Spellcheck is a fine thing. Let me see if I can igure how to turn off autocorrect…

Had to freaking google it - never woulda thought to look there. From now on, typos are my own!

I have never used auto-correct and would not. But I appreciate spell check. The one regret I have about the text editor I have been using for nearly 40 is that there is no integrated spell-checker. I used to have a wonderful stand-alone spell-checker but it was a 16 bit program and Windows no longer runs it.

This is one of those things where I never would have intentionally, but I bought a new computer and it just started doing it.

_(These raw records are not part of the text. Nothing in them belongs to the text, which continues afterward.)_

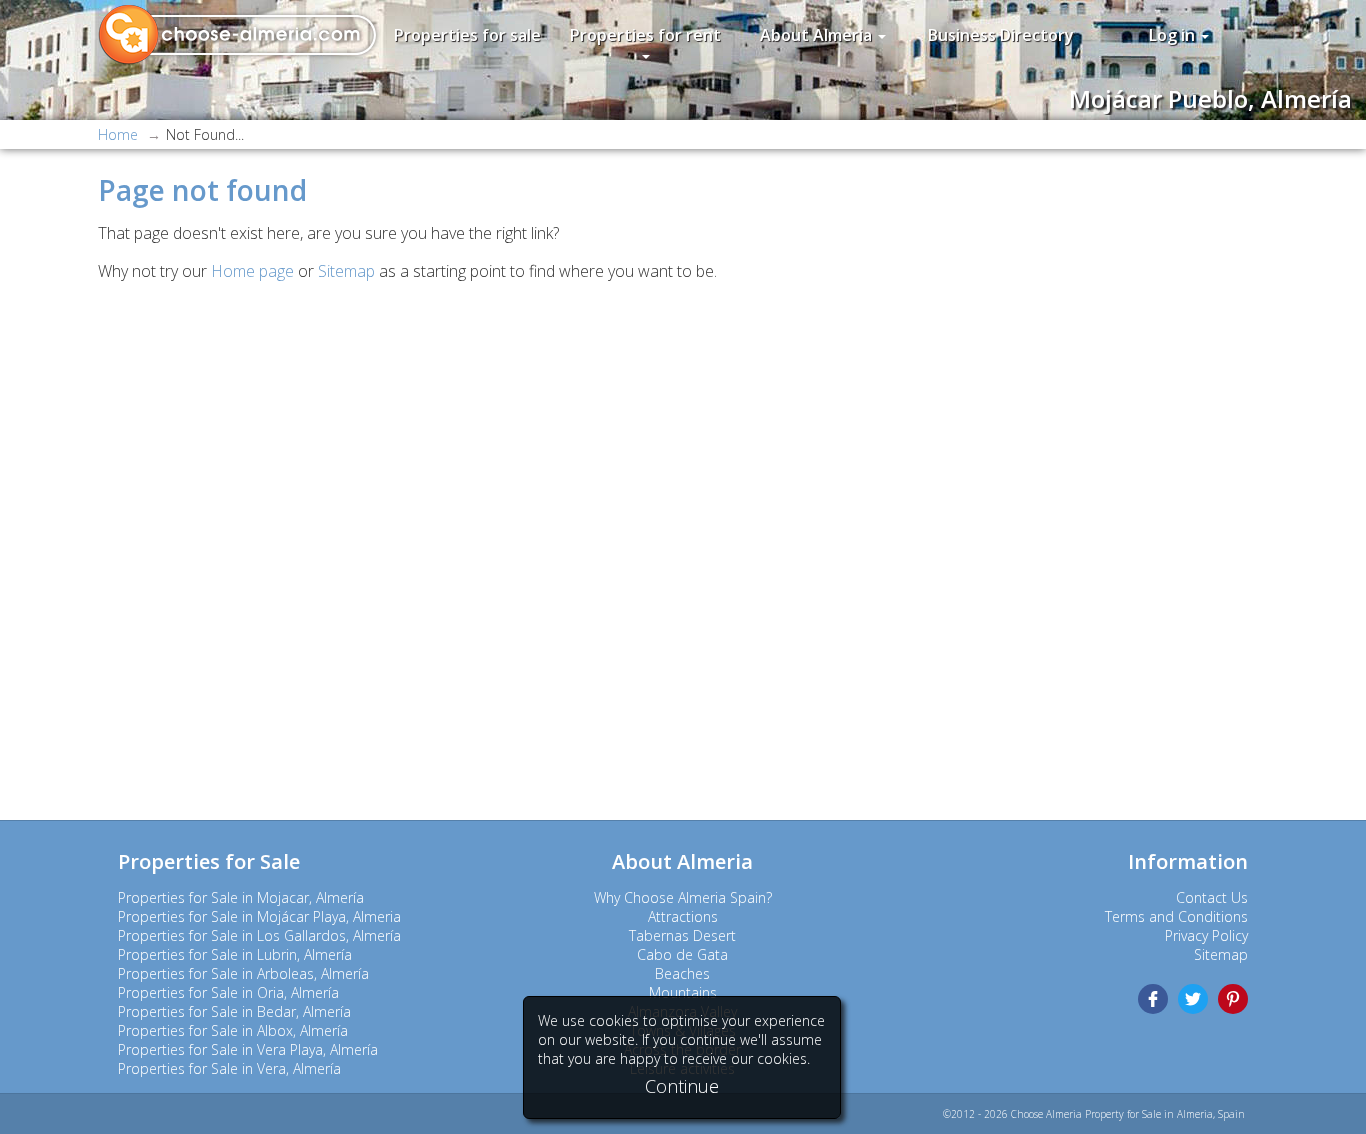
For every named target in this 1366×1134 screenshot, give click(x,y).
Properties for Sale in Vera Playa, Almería (248, 1049)
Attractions (683, 916)
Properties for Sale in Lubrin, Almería (235, 954)
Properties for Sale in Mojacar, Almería (241, 897)
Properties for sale (467, 35)
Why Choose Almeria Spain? (683, 897)
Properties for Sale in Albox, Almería (233, 1030)
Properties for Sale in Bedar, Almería (234, 1011)
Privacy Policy (1206, 935)
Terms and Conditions (1176, 916)
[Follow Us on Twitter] (1193, 999)
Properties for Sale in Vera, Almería (229, 1068)
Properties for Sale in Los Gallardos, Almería (259, 935)
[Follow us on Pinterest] (1233, 999)
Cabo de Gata (682, 954)
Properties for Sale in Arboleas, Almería (243, 973)
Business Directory (1001, 35)
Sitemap (346, 271)
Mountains (683, 992)
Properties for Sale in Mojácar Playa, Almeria (259, 916)
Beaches (682, 973)
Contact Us (1212, 897)
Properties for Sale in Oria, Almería (228, 992)
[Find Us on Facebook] (1153, 999)
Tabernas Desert (682, 935)
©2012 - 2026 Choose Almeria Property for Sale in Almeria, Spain (1094, 1114)
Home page (252, 271)
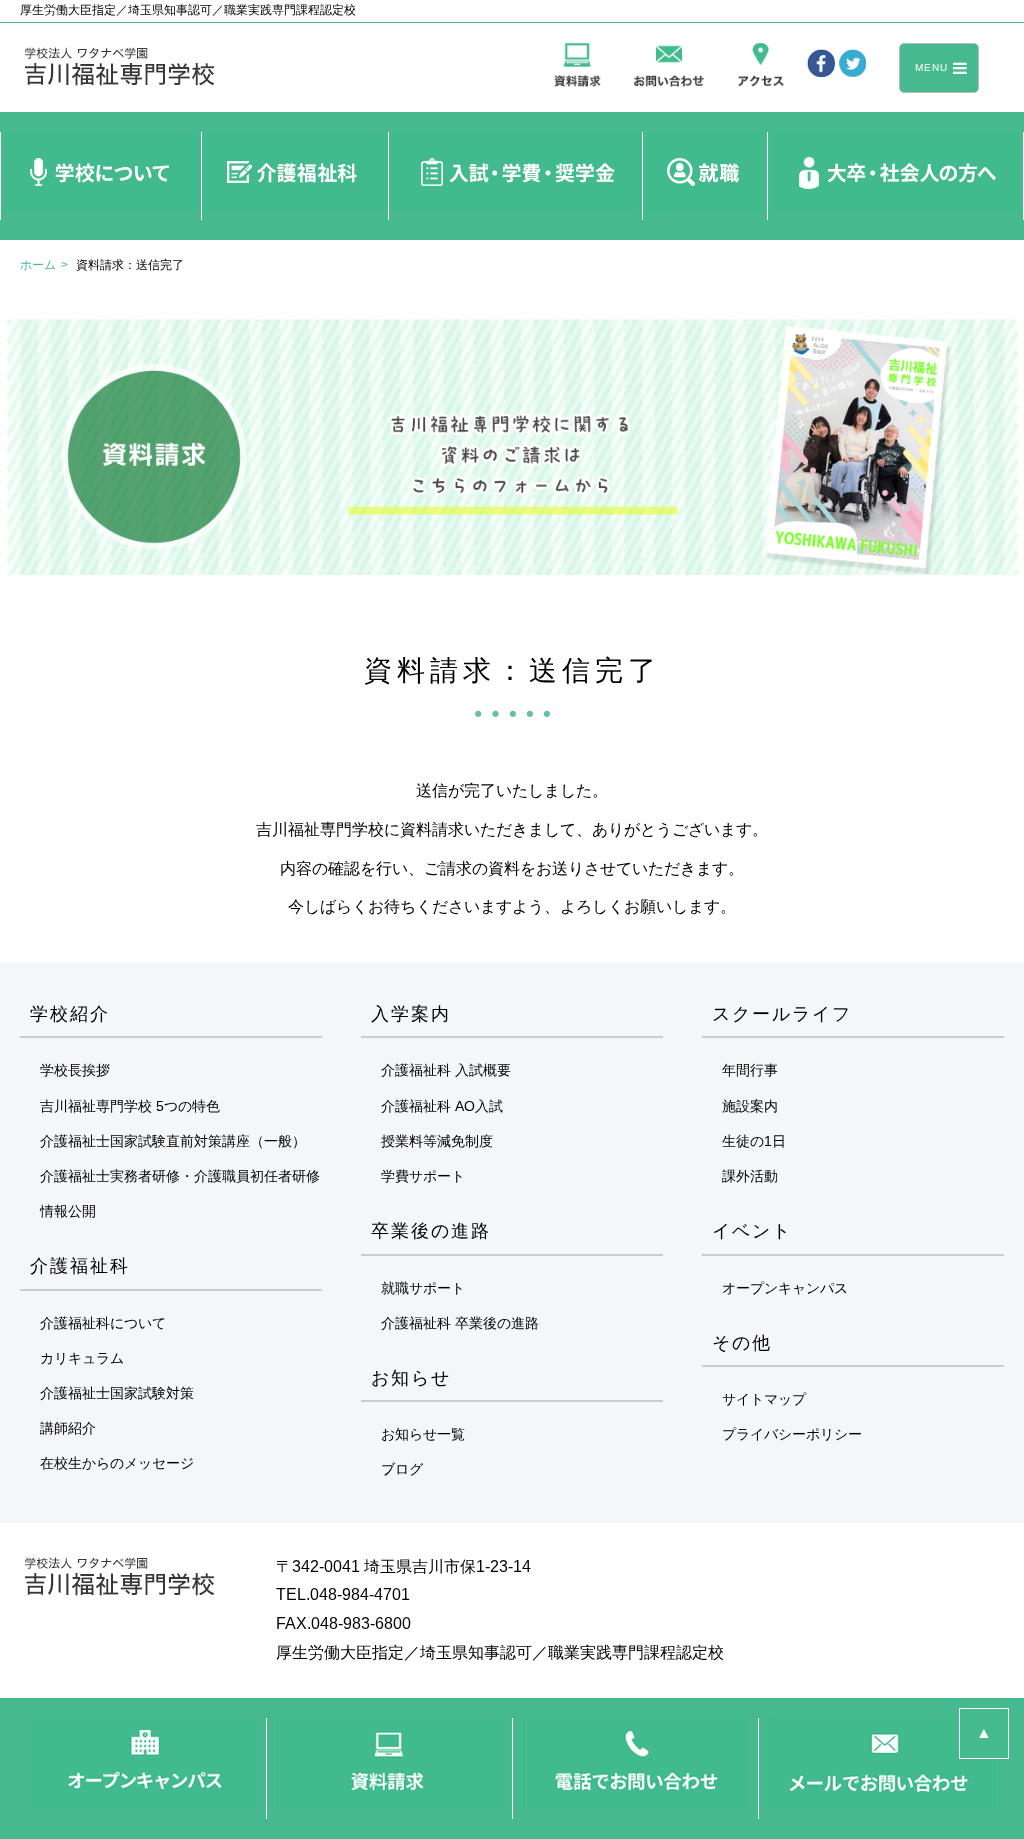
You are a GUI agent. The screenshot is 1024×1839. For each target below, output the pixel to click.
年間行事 (750, 1070)
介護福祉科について (103, 1323)
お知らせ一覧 (423, 1434)
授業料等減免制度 (437, 1141)
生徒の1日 (754, 1141)
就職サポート (423, 1288)
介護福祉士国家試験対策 (117, 1393)
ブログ (402, 1469)
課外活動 (750, 1176)
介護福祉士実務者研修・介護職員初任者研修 (180, 1176)
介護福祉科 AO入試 (442, 1106)
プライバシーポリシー (792, 1434)
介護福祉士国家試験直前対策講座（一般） (173, 1141)
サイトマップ (764, 1399)
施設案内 (750, 1106)
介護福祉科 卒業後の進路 (460, 1323)
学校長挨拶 (75, 1070)
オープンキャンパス (785, 1288)
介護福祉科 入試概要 (446, 1070)
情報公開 (68, 1211)
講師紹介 (68, 1428)
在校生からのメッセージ (117, 1463)
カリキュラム (82, 1358)
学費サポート (423, 1176)
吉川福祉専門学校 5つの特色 (130, 1106)
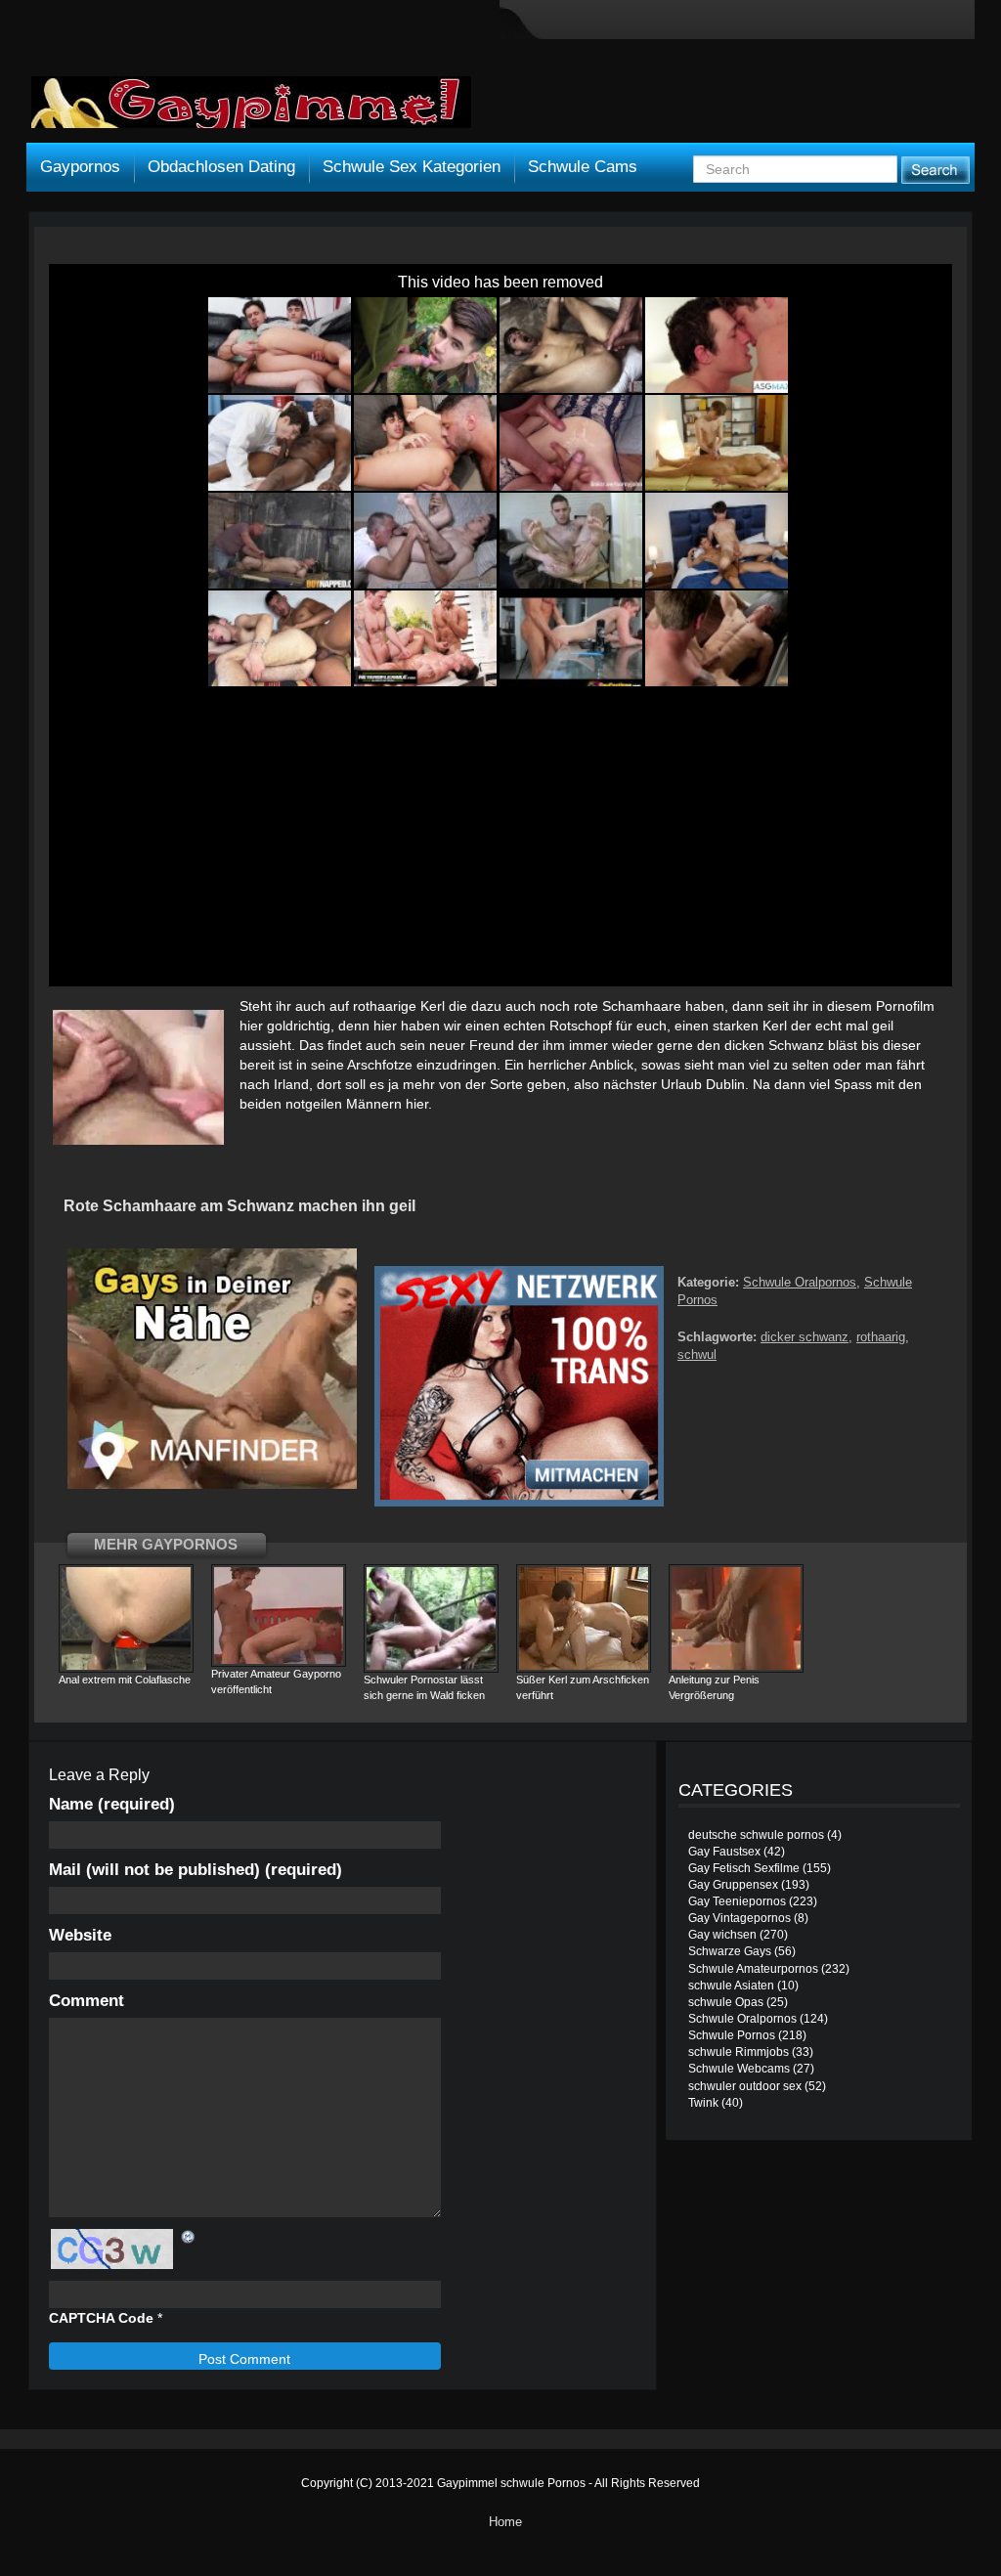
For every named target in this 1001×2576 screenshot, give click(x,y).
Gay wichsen (722, 1935)
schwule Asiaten (731, 1985)
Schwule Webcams (739, 2068)
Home (505, 2521)
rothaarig (880, 1337)
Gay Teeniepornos (737, 1901)
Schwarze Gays (729, 1951)
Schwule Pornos (731, 2035)
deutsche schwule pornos (756, 1835)
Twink (703, 2103)
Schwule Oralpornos (799, 1282)
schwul (697, 1354)
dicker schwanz (805, 1337)
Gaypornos (80, 166)
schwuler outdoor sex (745, 2086)
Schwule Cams (582, 166)
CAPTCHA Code (101, 2318)
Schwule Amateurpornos (753, 1969)
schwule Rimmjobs (738, 2052)
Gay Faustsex (724, 1851)
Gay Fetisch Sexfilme (744, 1868)
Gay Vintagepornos (739, 1918)
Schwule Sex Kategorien (411, 166)
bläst (842, 1045)
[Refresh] (188, 2237)
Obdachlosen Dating (221, 166)
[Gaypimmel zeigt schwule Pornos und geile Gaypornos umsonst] (251, 109)
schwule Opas (725, 2002)
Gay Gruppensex (733, 1885)
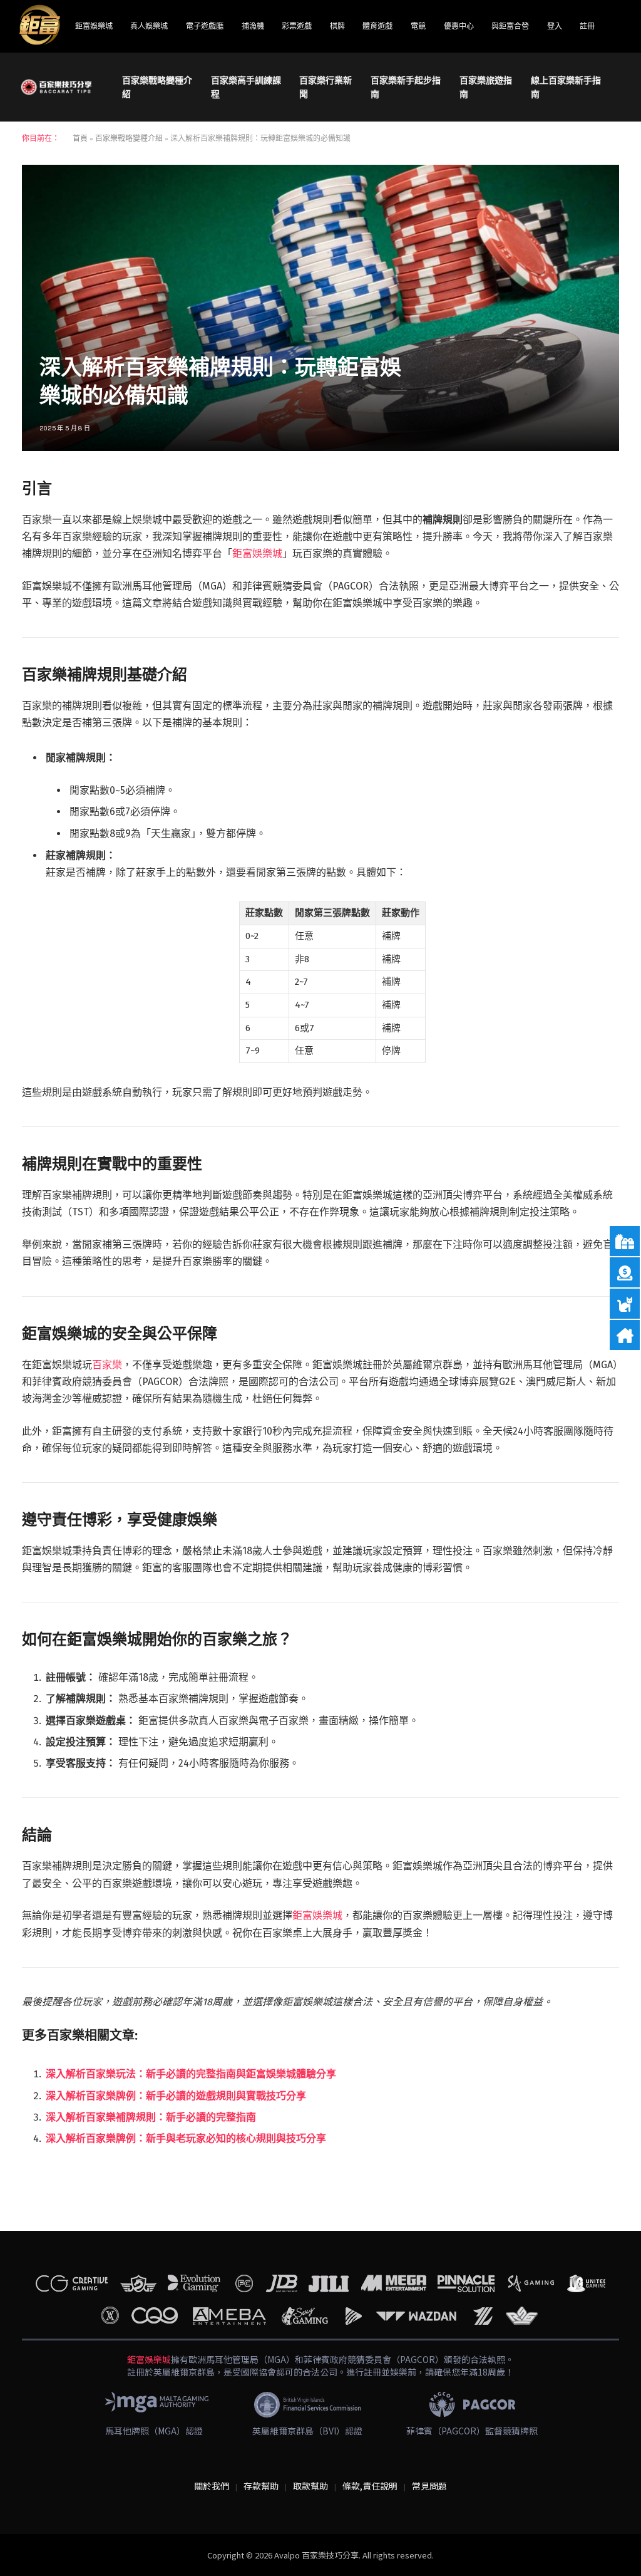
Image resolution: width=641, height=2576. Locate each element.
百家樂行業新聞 (325, 87)
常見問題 (429, 2486)
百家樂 (107, 1365)
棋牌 (337, 26)
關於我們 (211, 2486)
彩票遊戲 (297, 26)
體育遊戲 (377, 26)
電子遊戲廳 (204, 26)
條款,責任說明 (369, 2486)
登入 (554, 26)
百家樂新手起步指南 (406, 87)
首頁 (80, 138)
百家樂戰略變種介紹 (157, 87)
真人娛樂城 (149, 26)
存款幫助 (261, 2486)
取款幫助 (310, 2486)
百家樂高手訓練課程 (246, 87)
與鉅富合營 (510, 26)
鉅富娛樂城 (94, 26)
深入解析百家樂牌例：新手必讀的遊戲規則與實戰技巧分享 (176, 2096)
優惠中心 (459, 26)
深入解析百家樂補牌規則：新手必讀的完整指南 (151, 2117)
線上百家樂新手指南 (566, 87)
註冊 (587, 26)
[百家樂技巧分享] (56, 87)
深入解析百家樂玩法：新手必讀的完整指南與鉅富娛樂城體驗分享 (191, 2074)
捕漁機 (253, 26)
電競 (418, 26)
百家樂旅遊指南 (485, 87)
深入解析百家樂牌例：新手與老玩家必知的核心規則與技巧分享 (186, 2138)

I guess they set them up for subliterate folk, but I’d prefer that they leave such things off for folk to turn on if they want them.

Autocorrect is a hell no for me, and I always turn it off ASAP on any device it’s on, ever since I first encountered it years ago and got frustrated at it changing what I deliberately meant to type. I’d rather make my own mistakes than have some dumbass electronics make them for me.

Spellcheck, with the red line, is okay but fallible—occasionally useful, but I can get along fine without it.

Exactly. I am “meh” about autocorrect.

Spellcheck is different than autocorrect. The OP is talking about autocorrect. Maybe the OP can ask a Mod to change the title?

Spell check has probably made me a worse speller. I donno. But I have always been bad. There are some words that I can’t seem to store in my brain, and I expect to spell them incorrectly.

I read a lot, but the spelling of some common words elude me. Again, and again and again.

Since Spell check will come to the rescue, I don’t worry about it. I have bigger fish to fry.

Keyboards and computers in general has turned my handwriting to shit though. That sucks, but again, I can deal with it.

Not spelling, but my Mac email program, if I add an extra space as I sometimes do to make columns of numbers line up in rows of text, decides I missed adding a period and even when I backspace and delete the added period, re-adds it, 2-3 times, before realizing what I want.

And if I inadvertently type a period when I meant a comma, it automatically capitalizes the next letter, but leaves it capitalized when I backspace and fix the comma.

It is very annoying.

Damn - I thought I had turned off autocorrect, but I was just sending a private message here and it changed hrgs to hogs and hugs, and clmts to clots. Almost makes you feel you are going insane when - as in this thread - I’m looking at my fingers and intentionally pounding out h-r-g-s, only to glance up and see the screen shows “hugs.”

Autocorrect drives me up the wall. Mine has somehow decided that every time I type the word “the” it should be corrected to TBE. I can’t get it to stop. I’ve tried deleting TBE from my dictionary. I’ve tried resetting the dictionary. I’ve tried turning autocorrect off and on again. Nothing works. :rage:

Add me to those who nix autocorrect in every device and application if I can.

Spellcheck? Yes, I am fallible, go ahead and underline so I look and make sure that’s what I wanted.

But autocorrect? It only makes me waste time going back to rewrite until I can convince the system that yes, that there IS what I meant to type, stop replacing it with nonsense, don’t make me go butlerian on your chips.

It does seem to be easier to catch autocorrect fails, but I sometimes still get caught. I told my husband that I would be leaving, “as soon as I get Ryan”. Not sure why Ryan got chosen over ready, which would have made a lot more sense.

I do appreciate autocomplete, as switching keyboards from U.S. to German can be time consuming. Some of the German town names near here are really long, so they are annoying to type.

I ignore the red line. I have no idea what Chrome currently thinks is correct, because most of this post has underlines, but not all of it.

Fortunately my typing and proofreading skills are fairly good.

And now that I have written that, there’s probably at least one mistake in this post. C’est la vie.